▶ [TEXTO PROPORCIONADO]
**********
Nadie quisiera considerar la posibilidad de que un desastre natural o un accidente destruya su casa o sus posesiones que tanto esfuerzo, tiempo y dedicación le han tomado conseguir. Pero este tipo de imponderables suceden más de lo que cualquiera desea o está preparado para enfrentar.

Al hacer una prueba se podrá comprobar qué tan poco se tienen presentes los contenidos de la casa. Basta con cerrar los ojos y tratar de recordar cada cosa que se posee en cada habitación de la casa y seguramente sorprenderá que no se logra recordar ni la mitad.

¿Y qué decir de las cosas que están en los armarios? Muchas personas ni siquiera consideran que éstas sean también propiedades válidas de asegurar.

Pero resulta que si ocurre un accidente (un fuego por ejemplo) o un desastre natural, el seguro de propiedad puede indemnizar por la pérdida de esas pertenencias, ya sea por el máximo de la cobertura que se ha adquirido o según la cobertura adicional que se tenga.
**********
▶ [REGISTROS PROPORCIONADOS]

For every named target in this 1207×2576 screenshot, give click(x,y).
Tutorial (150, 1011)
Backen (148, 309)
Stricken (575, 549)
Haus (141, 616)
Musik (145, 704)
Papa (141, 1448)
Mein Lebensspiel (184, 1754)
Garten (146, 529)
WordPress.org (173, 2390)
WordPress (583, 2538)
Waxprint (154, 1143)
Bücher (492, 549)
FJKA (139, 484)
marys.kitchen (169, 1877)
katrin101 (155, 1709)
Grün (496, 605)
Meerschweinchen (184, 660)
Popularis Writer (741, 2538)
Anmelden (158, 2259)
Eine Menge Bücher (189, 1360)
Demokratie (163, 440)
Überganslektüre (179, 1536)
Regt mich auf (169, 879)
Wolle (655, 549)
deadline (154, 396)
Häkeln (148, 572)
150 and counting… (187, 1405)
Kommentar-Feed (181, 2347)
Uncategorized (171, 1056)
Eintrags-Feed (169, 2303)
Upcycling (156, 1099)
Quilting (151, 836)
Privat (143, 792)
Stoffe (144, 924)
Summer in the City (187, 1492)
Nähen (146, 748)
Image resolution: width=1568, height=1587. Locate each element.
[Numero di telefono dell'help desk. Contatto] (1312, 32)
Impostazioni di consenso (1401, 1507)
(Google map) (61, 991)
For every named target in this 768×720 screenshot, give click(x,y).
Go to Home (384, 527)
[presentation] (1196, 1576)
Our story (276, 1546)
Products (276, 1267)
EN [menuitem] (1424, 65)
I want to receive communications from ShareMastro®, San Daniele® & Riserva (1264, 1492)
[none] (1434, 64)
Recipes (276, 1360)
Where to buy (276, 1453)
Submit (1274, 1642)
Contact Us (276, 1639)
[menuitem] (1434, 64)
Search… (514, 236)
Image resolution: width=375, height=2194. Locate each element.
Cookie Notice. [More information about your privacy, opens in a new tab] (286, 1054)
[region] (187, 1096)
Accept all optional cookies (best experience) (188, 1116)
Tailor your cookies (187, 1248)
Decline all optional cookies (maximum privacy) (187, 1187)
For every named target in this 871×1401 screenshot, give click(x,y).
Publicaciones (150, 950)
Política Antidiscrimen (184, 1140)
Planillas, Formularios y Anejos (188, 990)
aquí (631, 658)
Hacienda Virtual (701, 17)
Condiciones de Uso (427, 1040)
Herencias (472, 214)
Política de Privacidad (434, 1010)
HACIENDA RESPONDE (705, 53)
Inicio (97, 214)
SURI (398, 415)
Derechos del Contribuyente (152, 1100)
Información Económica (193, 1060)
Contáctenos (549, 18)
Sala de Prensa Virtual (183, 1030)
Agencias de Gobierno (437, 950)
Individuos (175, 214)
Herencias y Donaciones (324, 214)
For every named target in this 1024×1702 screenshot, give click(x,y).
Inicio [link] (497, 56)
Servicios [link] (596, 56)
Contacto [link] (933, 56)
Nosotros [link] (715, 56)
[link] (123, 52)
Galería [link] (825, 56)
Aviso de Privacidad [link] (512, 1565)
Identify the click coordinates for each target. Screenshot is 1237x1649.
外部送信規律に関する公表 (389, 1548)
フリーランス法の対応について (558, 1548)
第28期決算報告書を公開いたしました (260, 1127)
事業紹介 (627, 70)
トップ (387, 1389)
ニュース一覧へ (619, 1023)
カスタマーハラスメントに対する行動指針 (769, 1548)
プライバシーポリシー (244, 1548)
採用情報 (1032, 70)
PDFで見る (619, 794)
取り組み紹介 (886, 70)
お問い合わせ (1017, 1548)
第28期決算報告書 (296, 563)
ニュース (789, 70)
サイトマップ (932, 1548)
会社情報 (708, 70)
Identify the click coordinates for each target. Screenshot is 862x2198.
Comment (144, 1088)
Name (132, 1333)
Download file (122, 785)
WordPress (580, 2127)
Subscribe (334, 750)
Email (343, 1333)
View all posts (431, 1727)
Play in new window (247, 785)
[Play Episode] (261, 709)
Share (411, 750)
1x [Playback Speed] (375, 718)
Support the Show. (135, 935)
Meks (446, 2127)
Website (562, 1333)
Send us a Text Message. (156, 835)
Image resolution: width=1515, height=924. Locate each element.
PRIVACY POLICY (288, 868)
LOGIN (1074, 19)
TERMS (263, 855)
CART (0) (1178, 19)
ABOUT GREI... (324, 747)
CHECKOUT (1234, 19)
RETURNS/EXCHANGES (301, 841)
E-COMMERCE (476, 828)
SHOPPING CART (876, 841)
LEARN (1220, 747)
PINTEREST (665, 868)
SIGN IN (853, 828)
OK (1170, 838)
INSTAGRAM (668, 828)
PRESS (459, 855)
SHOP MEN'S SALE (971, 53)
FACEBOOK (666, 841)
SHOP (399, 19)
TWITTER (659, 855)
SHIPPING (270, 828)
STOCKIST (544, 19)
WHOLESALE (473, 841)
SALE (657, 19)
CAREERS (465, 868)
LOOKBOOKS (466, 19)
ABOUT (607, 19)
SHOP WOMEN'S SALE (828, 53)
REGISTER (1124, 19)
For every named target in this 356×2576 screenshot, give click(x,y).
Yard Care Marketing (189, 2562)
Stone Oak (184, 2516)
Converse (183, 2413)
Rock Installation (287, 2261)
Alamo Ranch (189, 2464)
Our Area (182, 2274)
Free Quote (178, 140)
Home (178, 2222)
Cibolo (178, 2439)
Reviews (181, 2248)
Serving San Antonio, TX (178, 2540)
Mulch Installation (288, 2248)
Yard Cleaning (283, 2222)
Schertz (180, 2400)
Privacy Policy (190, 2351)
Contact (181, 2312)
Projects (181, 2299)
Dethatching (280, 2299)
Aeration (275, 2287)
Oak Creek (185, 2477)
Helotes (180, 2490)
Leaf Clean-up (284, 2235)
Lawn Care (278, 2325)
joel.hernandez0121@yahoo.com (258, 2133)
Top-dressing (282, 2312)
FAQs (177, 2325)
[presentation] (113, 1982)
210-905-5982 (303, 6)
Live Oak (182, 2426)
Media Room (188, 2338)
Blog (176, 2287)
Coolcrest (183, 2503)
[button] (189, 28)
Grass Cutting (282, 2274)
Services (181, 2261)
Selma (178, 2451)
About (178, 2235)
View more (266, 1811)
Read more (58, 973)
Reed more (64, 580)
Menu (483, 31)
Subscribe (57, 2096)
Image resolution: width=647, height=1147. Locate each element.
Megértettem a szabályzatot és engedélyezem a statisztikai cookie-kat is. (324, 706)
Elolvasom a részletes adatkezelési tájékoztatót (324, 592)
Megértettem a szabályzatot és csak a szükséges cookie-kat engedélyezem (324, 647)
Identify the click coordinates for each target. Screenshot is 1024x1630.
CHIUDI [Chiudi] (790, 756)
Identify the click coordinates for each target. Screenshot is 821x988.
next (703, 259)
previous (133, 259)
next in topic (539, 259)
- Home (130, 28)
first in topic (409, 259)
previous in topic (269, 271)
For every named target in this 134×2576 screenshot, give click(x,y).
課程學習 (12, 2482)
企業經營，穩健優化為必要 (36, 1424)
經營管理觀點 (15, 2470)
**********
▶ [EL PROBLEMA] Extrae sin cambios el fragmento del texto sobre el seguro de propiedad que empieza en "Al hacer una" y termina en "que se tenga.". Los registros provienen de una fuente distinta a la del texto.

▶ [SOLUCIÓN PROPUESTA]
Al hacer una prueba se podrá comprobar qué tan poco se tienen presentes los contenidos de la casa. Basta con cerrar los ojos y tratar de recordar cada cosa que se posee en cada habitación de la casa y seguramente sorprenderá que no se logra recordar ni la mitad.

¿Y qué decir de las cosas que están en los armarios? Muchas personas ni siquiera consideran que éstas sean también propiedades válidas de asegurar.

Pero resulta que si ocurre un accidente (un fuego por ejemplo) o un desastre natural, el seguro de propiedad puede indemnizar por la pérdida de esas pertenencias, ya sea por el máximo de la cobertura que se ha adquirido o según la cobertura adicional que se tenga.